Weight may well be a confounding variable – a variation that has a hidden linkage, a variable where a plausible mechanism for action is “not well-delineated.” And this brings me to the second finding in this confounding category, height or “linear growth.” In the first study cited the relative risk (RR) for height and breast cancer is 1.02 and 1.07 (premenopausal and postmenopausal). But this RR is within the confidence level of the measurement, and it is my understanding that statistically speaking there is no statistical association. Similarly, in the second study, the RR for breast cancer was 0.98 and 1.11 (premenopausal and postmenopausal) – these authors saw no correlation for premenopausal women, just for postmenopausal. Again the RR was within the confidence intervals, not a statistical association. [1] The AICR’s meta-analysis concludes:
”adult attained height may serve as a marker of an aggregated fetal and childhood experience and is clearly also a surrogate for important nutritional exposures. These affect several hormonal and metabolic axes, which may in influence breast cancer risk.”

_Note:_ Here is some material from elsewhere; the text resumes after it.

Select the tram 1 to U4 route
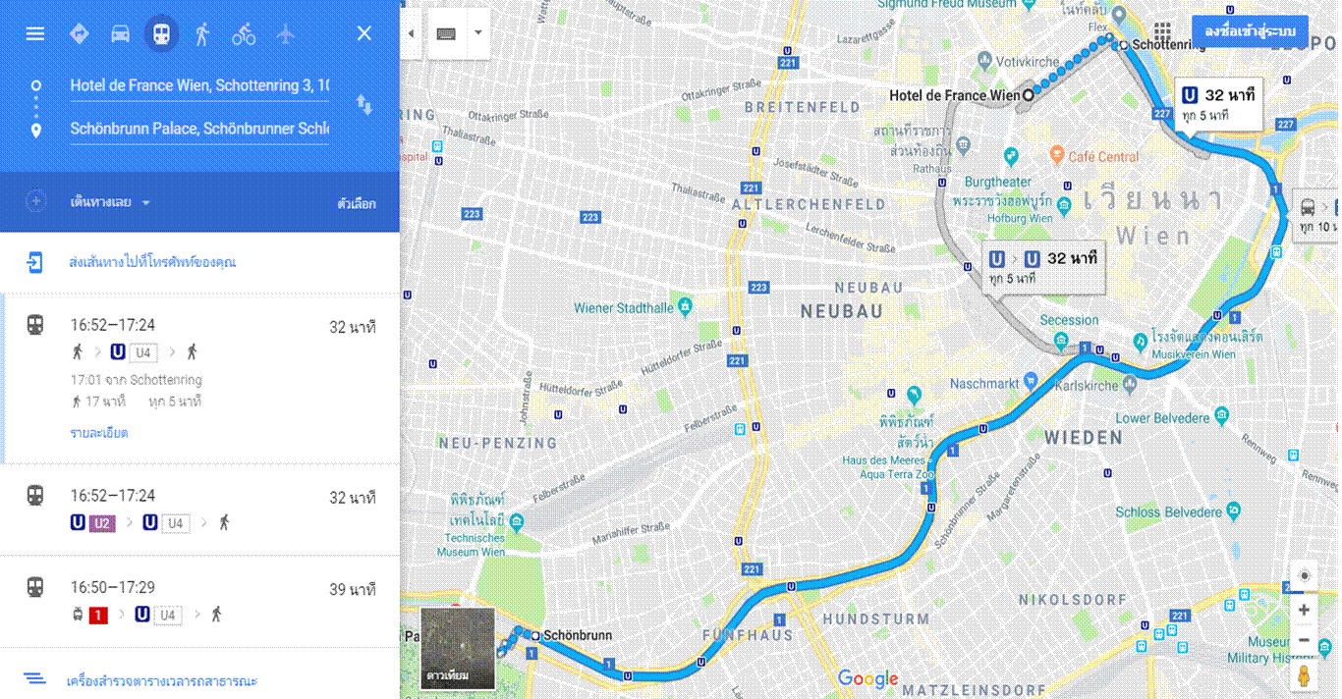This screenshot has width=1342, height=699. pyautogui.click(x=199, y=602)
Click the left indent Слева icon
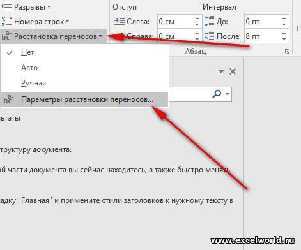Image resolution: width=301 pixels, height=250 pixels. point(120,22)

Weight and height are both listed by the AICR as “strong evidence.” But in reality, this is the opinion of their experts. Experts that find it easier to point at statistical testing than simply to say “We don’t know.”
Like many other papers, this is more noise than signal. It does not further our understanding, and because it is a summary of summaries, a narrative written by experts, it serves to strengthen the “commonly accepted” rather than provide new insight. When you further reduce the report to “Just One Alcoholic Drink a Day Increases Breast Cancer Risk” your agenda is no longer to inform.
[1] In most cases the confidence intervals were positive, suggesting a positive relationship between weight, height and breast cancer. But none of these values is statistically significant, and one should consider whether a 2% or even 7% increase risk of breast cancer from weight is clinically significant. It is clinical significance we are seeking to discover.